The family’s health was another major factor. Lloyd George wrote to Maggie in June 1890:

You can’t imagine how glad I was to get such a long and interesting letter from you. I read it with avidity and delight. I went out for a stroll before breakfast to the Embankment Gardens & read your letter there. It made me quite happy. There is a sort of pleasure even in ‘hiraeth’ [homesickness] itself. I am sorry that they are cutting the hay so soon. Were it next week I might come then. I would so like to scent the hay. It would be such a contrast to this infernal sooty stinky [city].13

London was not a healthy place to live in the 1890s. Country people had long feared the contagion and ‘bad air’ of the rapidly growing cities—one of the reasons for Betsy and William George’s return to Wales from Lancashire in 1864. In subsequent years things had got worse. Some of the richest men in London were brewers, who provided an alternative to drinking the city’s dirty water, which posed a very real danger: a House of Commons cleaner died of cholera as late as 1893. City doctors were widely mistrusted, especially with regard to childbirth: infant mortality in the cities was 30 per cent higher than in the country. Maggie was happy to visit London before she became a mother, but with young children it was a different matter. The prospect of looking after two babies in a cramped set of rooms was a real deterrent. No wonder she thought it best for the children to stay in their comfortable house by the sea in Criccieth, with her parents on hand and servants to look after them.

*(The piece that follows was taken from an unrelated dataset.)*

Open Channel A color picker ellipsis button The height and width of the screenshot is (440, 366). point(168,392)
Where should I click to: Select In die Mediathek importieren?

In later life, Maggie declared with seeming sincerity that ‘a wife must put her husband first, her children second, and herself last. That is the way to take couples happily to their golden wedding.’14 It is difficult to reconcile that view though with her actions when her children were young. From the moment she first fell pregnant in 1888, the children filled her world, and although she loved her husband passionately, there is not much evidence to support the view that she put his needs above theirs. All in all, this was the worst time in her life to ask Maggie to live for long periods in London. During the first seven years of their marriage, she was pregnant for a total of thirty-six months, gave birth four times,* and assuming she nursed each child for six months after birth (a conservative estimate for the period), there were only fourteen months during the years 1888-95 when she was not either pregnant or nursing. After 1895 Maggie’s health was not strong, and she miscarried twice before giving birth to the couple’s last child, Megan Arvon, in April 1902.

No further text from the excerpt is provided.